The COVID-19 vaccine was the first mRNA vaccine to receive full FDA approval. It has been shown that the novelty of mRNA vaccines significantly increases vaccine hesitancy, possibly due to the spread of misinformation on this technology. Additionally, previous research has indicated that individual-level socio-demographic factors contribute to vaccine hesitancy. However, it is unknown how community-level factors affect COVID-19 booster dose hesitancy. The current study aims to fill this knowledge gap by comparing data from a nation-wide survey on COVID-19 vaccine hesitancy with a community-level indicator i.e. Distressed Communities Index (DCI).
This cross-sectional study utilized a 48-item, psychometrically valid and reliable tool to measure attitudes toward vaccinations, vaccine literacy, COVID-19 vaccine confidence index, and trust in July 2021. A total of 2,138 survey participants residing in the United States were divided into quintiles of varying community distress levels (ranging from 1=prosperous to 5=distressed) based on their zip codes using the DCI. Data were analyzed through Chi-square, one-way ANOVA, and post-hoc analysis with Tukey’s test.

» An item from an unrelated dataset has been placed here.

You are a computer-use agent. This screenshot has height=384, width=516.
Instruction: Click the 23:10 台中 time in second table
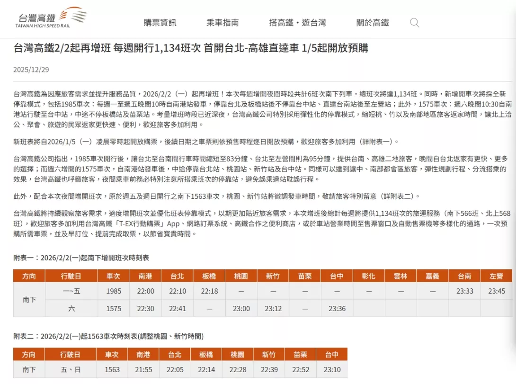tap(332, 369)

A significantly larger proportion of participants from the distressed communities had lower trust as opposed to their prosperous counterparts (26.6% vs. 37.6%, p<0.001). On the contrary, participants from the prosperous communities had the significantly higher mean scores of the vaccine confidence index as opposed to those who were living in distressed communities (2.22±1.13 vs. 1.70±1.01, p<0.001).
These findings affirm the importance of developing community-level interventions in these more vulnerable groups to promote trust in COVID-19 vaccinations, thereby increasing COVID-19 booster dose uptake. From these results, future studies can examine the efficacy of various community-level interventions in promoting vaccine confidence in communities with higher rates of vaccine hesitancy.